There is no dispute about the law of the case. The right to the care and custody of a minor child whose mother or father is dead is granted by law to the surviving parent unless it is proved that he or she is disqualified by unfitness or inability to care for the child. State ex rel. Kearney v. Steel, 121 La. 215, 46 So. 215, 16 L.R.A., N.S., 1004; Ex parte Lincoln, 128 La. 278, 54 So. 818; State ex rel. Sevier v. Sevier, 141 La. 60, 74 So. 630; Heitkamp v. Ragan, 142 La. 81, 76 So. 247; State ex rel. Harper v. Tebault, 147 La. 889, 86 So. 320; State ex rel. Martin v. Talbot, 161 La. 192, 108 So. 411; State ex rel. Monroe v. Ford,164 La. 149, 113 So. 798; State ex rel. Bethany v. Corley,172 La. 266, 134 So. 87; State ex rel. Perdue v. Carkuff,182 La. 920, 162 So. 729; State ex rel. Burleigh v. Savoie, 176 La. 115,145 So. 285, and Id., 185 La. 985, 171 So. 98.
But the evidence in this case leaves a grave doubt as to whether the father is financially and otherwise prepared to take care of his child, — especially in her infancy. On the other hand, if the father is able to care for the child, and if it would be safe to remove her from the care of the grandparents, it would be unjust to leave her in their care long enough for her to become so attached to them that it will grieve both her and them all the more when the time comes for her to go to her father. The responsibility which the law imposes upon us in such a case is a very grave responsibility, — particularly in this case, *Page 803 
where there is so much doubt about the father's ability to care for the child as safely as the grandparents can care for her. The case is made more difficult by the fact that the grandparents and the child were not represented by counsel in this court, either on the original hearing or on the rehearing. The attorney who represented the grandparents in the district court did not appear in the supreme court, either to argue the case or to file a brief. The reason for that was that the attorney employed by the defendant was employed to represent him in the district court only. Hence the attorney is not to be blamed for the fact that the grandparents and the child have not been represented by counsel in the supreme court.

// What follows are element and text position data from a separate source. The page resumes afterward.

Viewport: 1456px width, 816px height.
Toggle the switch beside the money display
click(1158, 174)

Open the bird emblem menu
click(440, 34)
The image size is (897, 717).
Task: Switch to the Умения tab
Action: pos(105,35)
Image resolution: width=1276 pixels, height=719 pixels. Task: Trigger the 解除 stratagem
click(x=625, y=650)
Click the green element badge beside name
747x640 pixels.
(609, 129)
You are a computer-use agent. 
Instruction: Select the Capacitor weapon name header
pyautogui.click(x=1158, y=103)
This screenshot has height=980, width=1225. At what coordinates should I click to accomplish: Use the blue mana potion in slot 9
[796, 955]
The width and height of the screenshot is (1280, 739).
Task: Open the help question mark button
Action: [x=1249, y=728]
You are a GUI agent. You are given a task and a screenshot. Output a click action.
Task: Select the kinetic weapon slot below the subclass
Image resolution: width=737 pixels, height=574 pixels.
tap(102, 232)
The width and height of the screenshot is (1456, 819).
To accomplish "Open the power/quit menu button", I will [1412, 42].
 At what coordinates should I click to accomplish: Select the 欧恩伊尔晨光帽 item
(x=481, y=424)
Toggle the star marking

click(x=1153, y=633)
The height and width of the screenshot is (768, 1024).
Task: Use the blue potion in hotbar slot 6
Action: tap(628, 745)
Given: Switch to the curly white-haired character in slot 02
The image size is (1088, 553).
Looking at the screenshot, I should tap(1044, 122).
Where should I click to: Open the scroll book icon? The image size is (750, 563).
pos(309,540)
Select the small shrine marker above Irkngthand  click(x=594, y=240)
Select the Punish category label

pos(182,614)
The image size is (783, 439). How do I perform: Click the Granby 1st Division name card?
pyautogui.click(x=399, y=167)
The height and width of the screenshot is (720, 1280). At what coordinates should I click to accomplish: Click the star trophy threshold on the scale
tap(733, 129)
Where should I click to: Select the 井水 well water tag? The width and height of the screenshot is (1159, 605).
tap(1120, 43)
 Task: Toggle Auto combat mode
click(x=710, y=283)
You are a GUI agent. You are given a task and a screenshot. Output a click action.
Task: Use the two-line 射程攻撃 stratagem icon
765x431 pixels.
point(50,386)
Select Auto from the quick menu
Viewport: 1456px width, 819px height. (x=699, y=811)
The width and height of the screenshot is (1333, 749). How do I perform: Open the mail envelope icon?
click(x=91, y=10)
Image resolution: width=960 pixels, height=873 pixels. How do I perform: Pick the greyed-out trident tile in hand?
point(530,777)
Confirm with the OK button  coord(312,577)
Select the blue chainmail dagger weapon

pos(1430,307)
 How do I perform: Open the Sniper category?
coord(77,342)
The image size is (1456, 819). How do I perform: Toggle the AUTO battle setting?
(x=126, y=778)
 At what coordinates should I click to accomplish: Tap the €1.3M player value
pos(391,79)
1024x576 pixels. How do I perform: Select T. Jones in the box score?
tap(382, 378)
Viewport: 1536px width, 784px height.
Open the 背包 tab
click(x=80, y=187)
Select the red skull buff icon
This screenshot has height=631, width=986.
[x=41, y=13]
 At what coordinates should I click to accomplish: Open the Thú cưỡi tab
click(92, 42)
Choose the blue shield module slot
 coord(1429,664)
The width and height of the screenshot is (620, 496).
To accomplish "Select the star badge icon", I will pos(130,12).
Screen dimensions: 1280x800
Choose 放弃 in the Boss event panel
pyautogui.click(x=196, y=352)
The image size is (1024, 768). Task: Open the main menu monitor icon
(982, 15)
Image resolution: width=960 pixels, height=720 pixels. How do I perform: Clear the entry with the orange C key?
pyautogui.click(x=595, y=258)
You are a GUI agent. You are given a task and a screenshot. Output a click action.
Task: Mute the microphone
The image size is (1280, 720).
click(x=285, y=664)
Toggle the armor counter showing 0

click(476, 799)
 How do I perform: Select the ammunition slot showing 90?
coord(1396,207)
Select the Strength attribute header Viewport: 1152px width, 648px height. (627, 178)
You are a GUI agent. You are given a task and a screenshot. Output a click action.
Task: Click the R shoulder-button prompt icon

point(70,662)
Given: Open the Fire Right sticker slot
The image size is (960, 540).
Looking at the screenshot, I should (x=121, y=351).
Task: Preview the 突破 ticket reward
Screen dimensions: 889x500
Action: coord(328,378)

We have concluded to remand this case to the district court for the introduction of more evidence on the question of the father's ability or inability to care for his child, and upon the subject of the environment in which the child lives now, with her grandparents. In that connection we instruct the one of the two judges of the district court who will handle this case to appoint a suitable person — preferably a woman field worker for the Department of Public Welfare — to visit the home of the grandparents, and the home of the father of the child, and to report under oath to the court all of the facts found, that may be relevant to the question whether the child shall be left where she is for the time being, or shall be given now into the care of her father. After hearing the report and such additional evidence as may be available, the judge shall render such judgment as the facts will justify. *Page 804 
This case is ordered remanded to the district court for further proceedings consistent with the instructions which we have given, and for that purpose the judgment appealed from is set aside.
HIGGINS, J., dissents.
FOURNET, J., dissents and hands down reasons.